- **Stated problem**: Show each line of the material that contains the word "target". Case counts.

— Start Items —

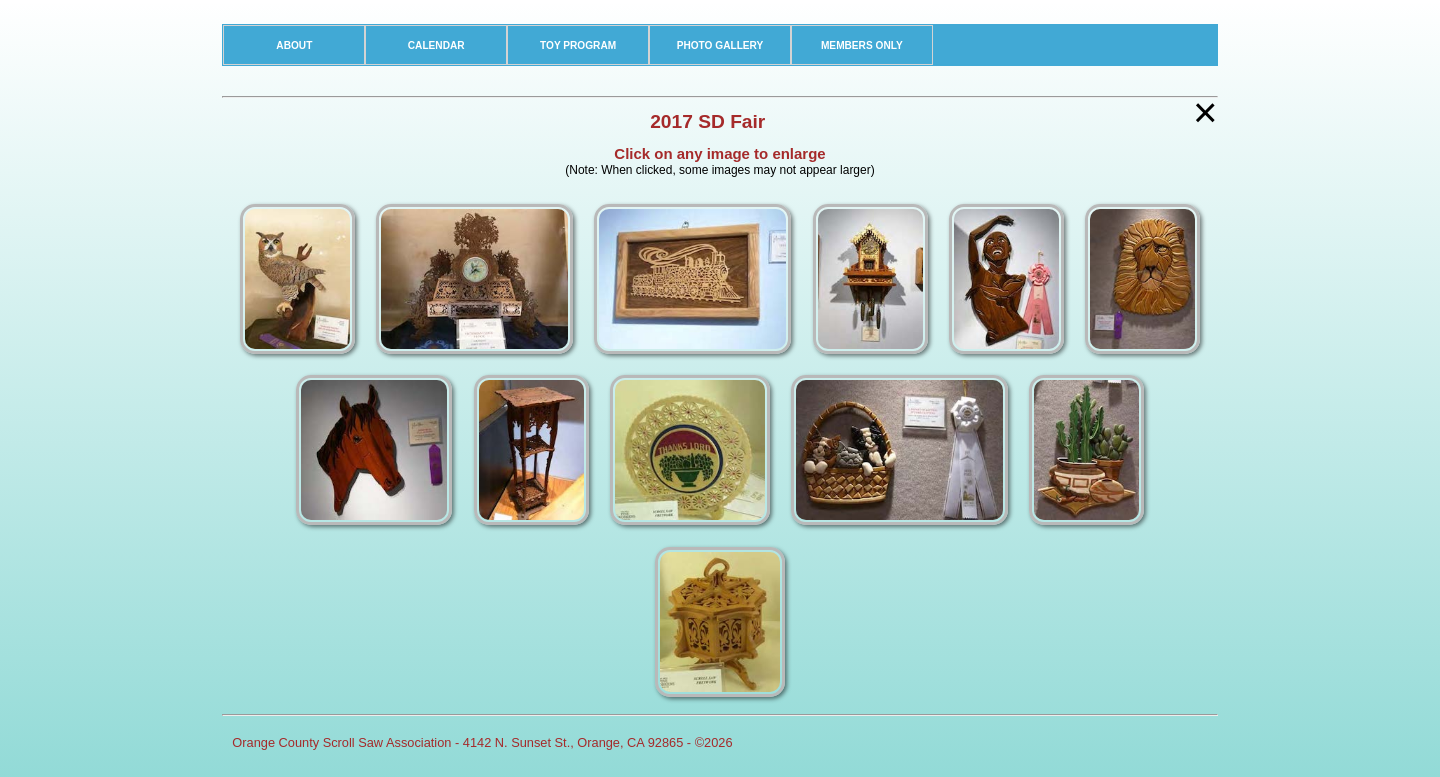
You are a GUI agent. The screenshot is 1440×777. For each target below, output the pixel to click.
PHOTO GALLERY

— End Items —
— Start Items —

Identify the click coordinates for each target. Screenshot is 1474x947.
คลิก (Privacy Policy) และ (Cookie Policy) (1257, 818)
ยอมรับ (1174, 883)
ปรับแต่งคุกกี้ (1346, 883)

— End Items —

- **Complete response**:
You are a GUI agent. The screenshot is 1440×777. For each target below, output the pixel to click.
Identify the click coordinates for each target. Screenshot is 1474x947.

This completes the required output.